Zaznaczył, że biskup ma obowiązek zadbać o to, by ksiądz podejrzany o popełnienie przestępstwa lub nieobyczajne zachowanie nie mógł już nikomu zaszkodzić ani nikogo zgorszyć. Dlatego – jak mówił – już w trakcie trwania postępowania wyjaśniającego biskup może, a nierzadko powinien, zawiesić księdza w obowiązkach duszpasterskich.
Duchowny może otrzymać nakaz przebywania w jakimś konkretnym miejscu, z dala od parafii, zakaz publicznych wypowiedzi, zakaz spowiadania itd. – wymienił o. Żak.
Jednocześnie zastrzegł, że Kościół nie ma możliwości aresztowania nikogo ani nałożenia kary pozbawienia wolności. Jeśli zachodzi podejrzenie, że ksiądz popełnił przestępstwo ścigane także przez prawo państwowe, aresztować go może jedynie sąd na wniosek prokuratora.
O. Żak zaznaczył, że sytuacja wygląda inaczej, jeśli duchowny prowadzi podwójne życie, lecz nie popełnia przestępstwa.
Jeśli biskup lub przełożony zakonny dowie się, że podległy mu ksiądz łamie celibat, również ma obowiązek zareagować. Nawet jeśli nie dochodzi do złamania prawa karnego, to utrzymywanie intymnych relacji jest sprzeczne z podstawowymi zobowiązaniami duchownego – podkreślił.
Duchowny zastrzegł, że notoryczne łamanie przez księdza prawa kościelnego też może skutkować poważnymi konsekwencjami kanonicznymi. Jeśli taka sytuacja dotyczy zakonnika, to jego przełożony może nałożyć na niego rozmaite sankcje – aż do wydalenia z zakonu włącznie. Podobne uprawnienia ma biskup wobec księdza diecezjalnego.

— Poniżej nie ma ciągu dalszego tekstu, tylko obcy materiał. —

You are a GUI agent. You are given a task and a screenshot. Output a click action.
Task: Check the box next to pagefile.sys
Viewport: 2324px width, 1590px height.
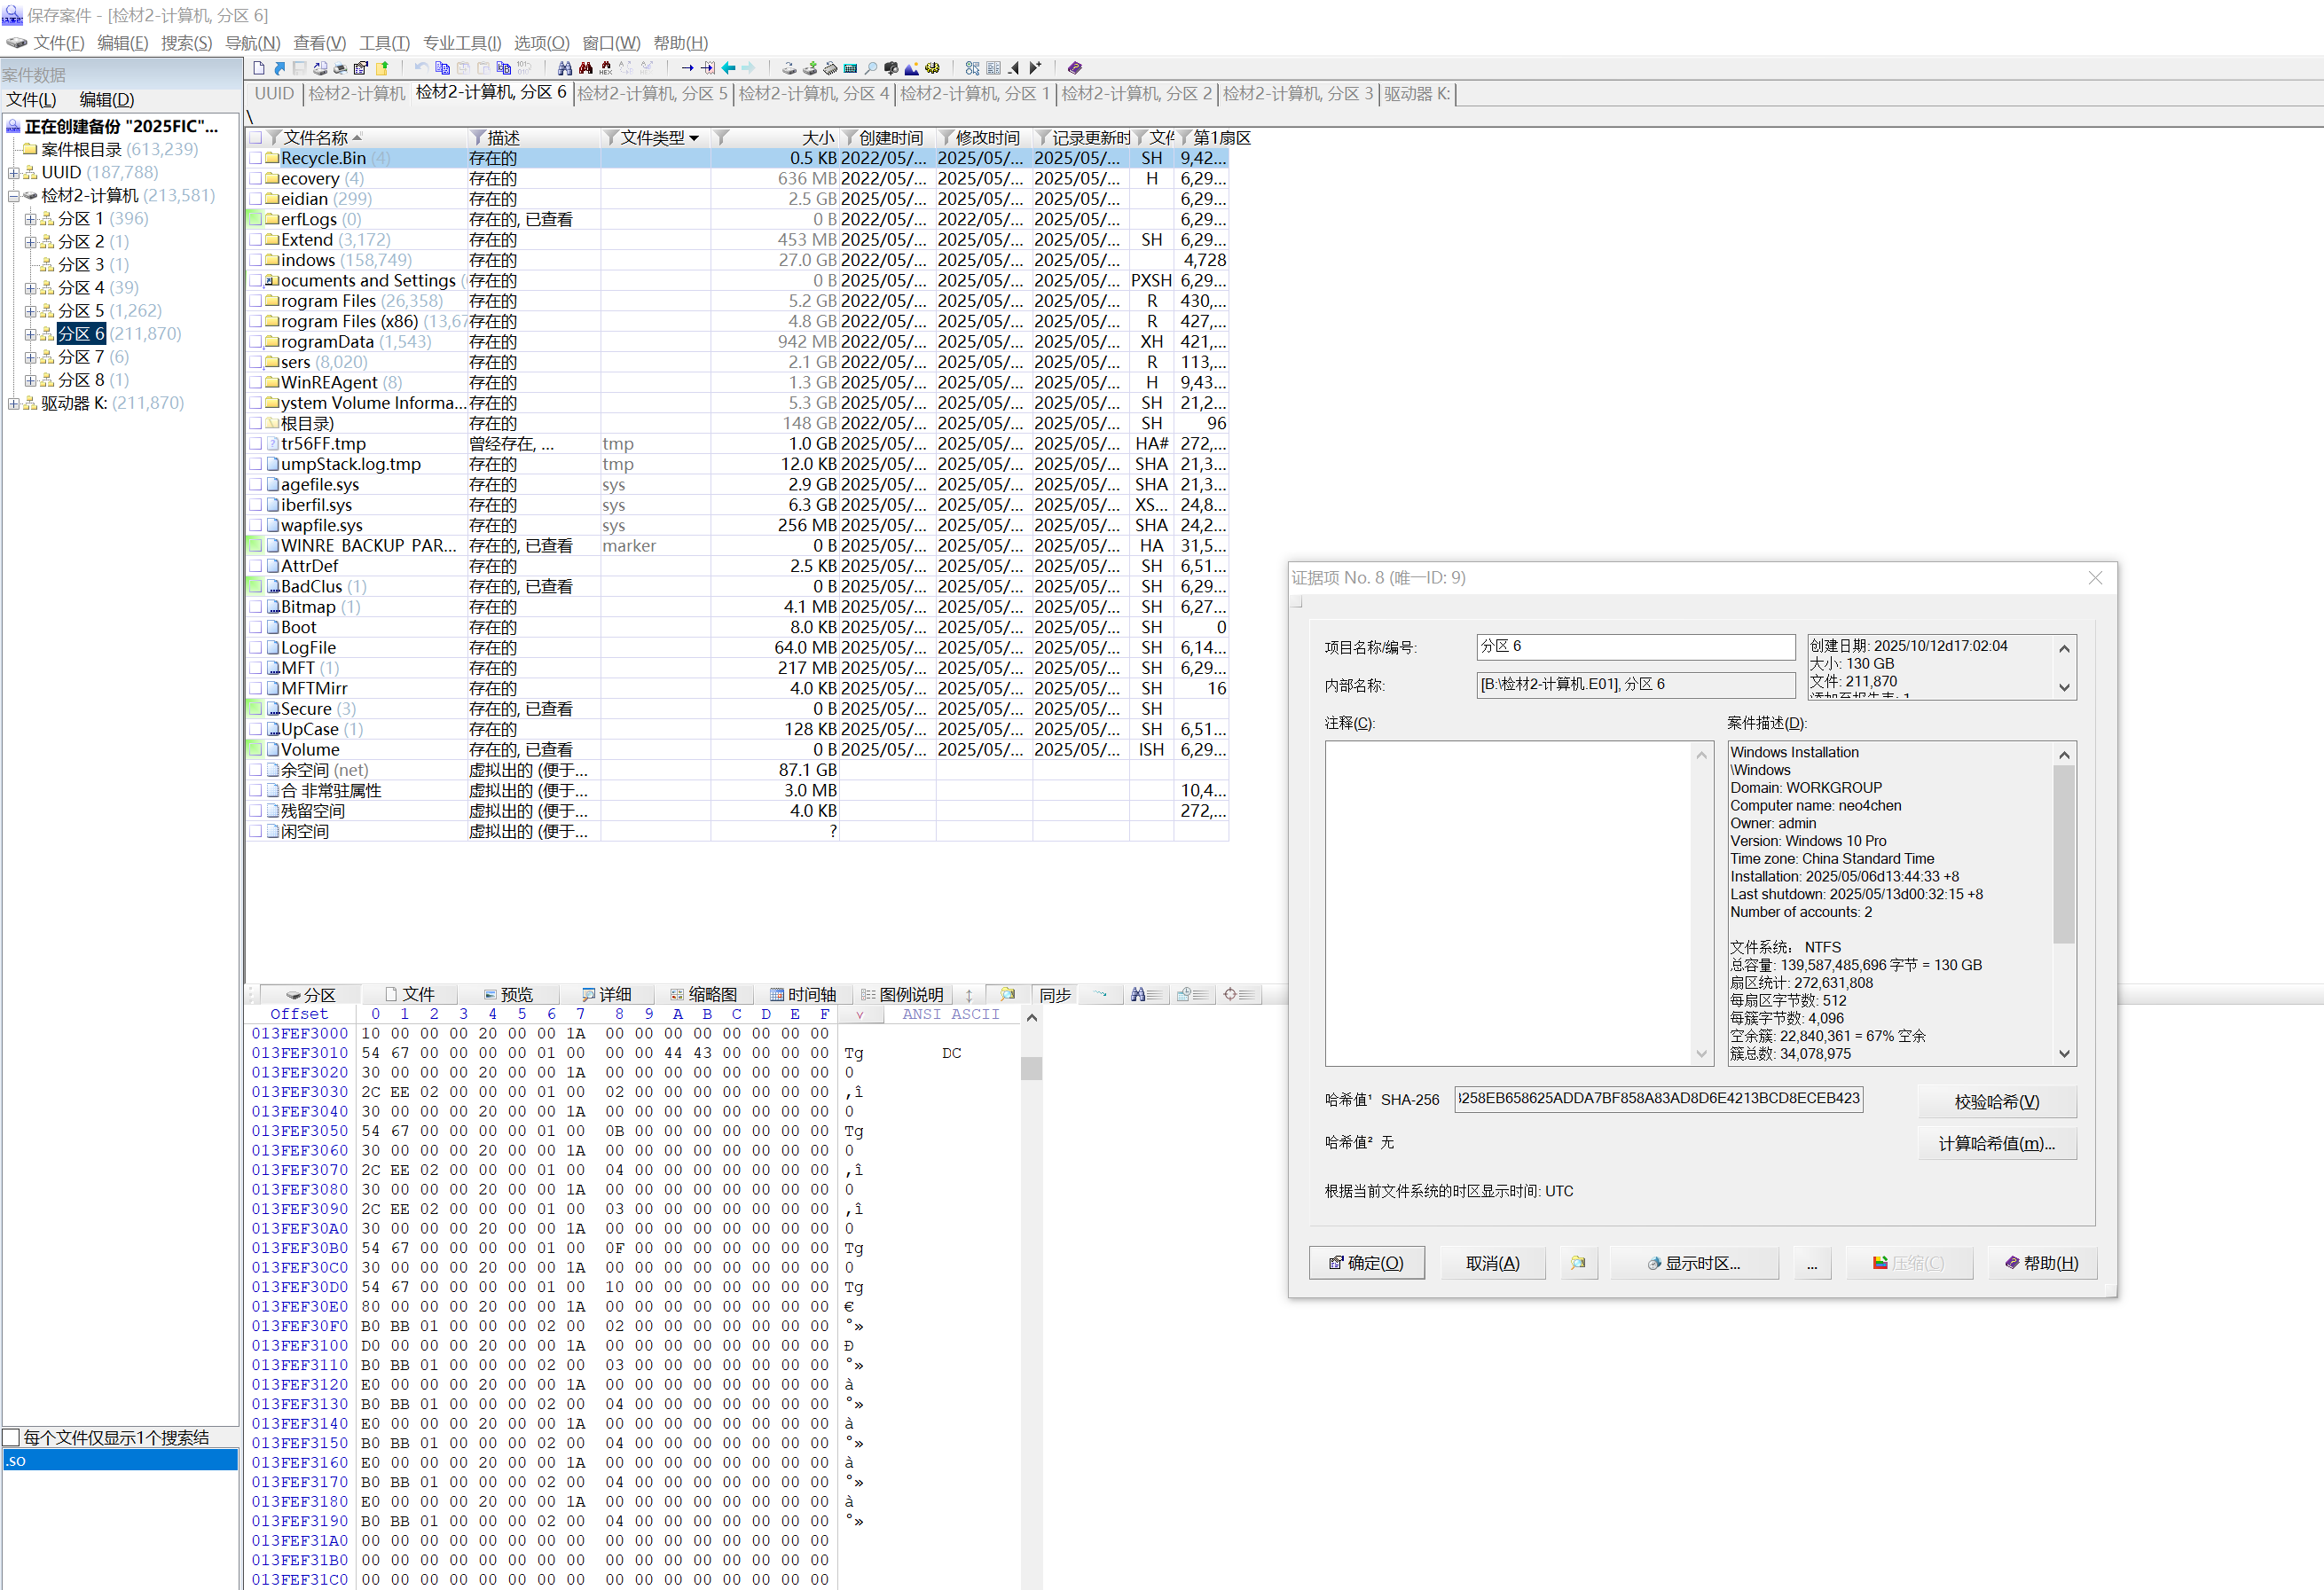coord(256,485)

"Zawsze przed podjęciem drastycznych środków przełożony musi zorientować się, czy w konkretnym przypadku jest nadzieja na poprawę i zmianę życia" – powiedział.
Zdaniem ojca Żaka prowadzenie przez księdza podwójnego życia, nawet jeśli nikt o tym nie wie, jest zawsze gorszące i ma negatywny wpływ na jego posługę. To jest zawsze niszczące dla Kościoła – ocenił.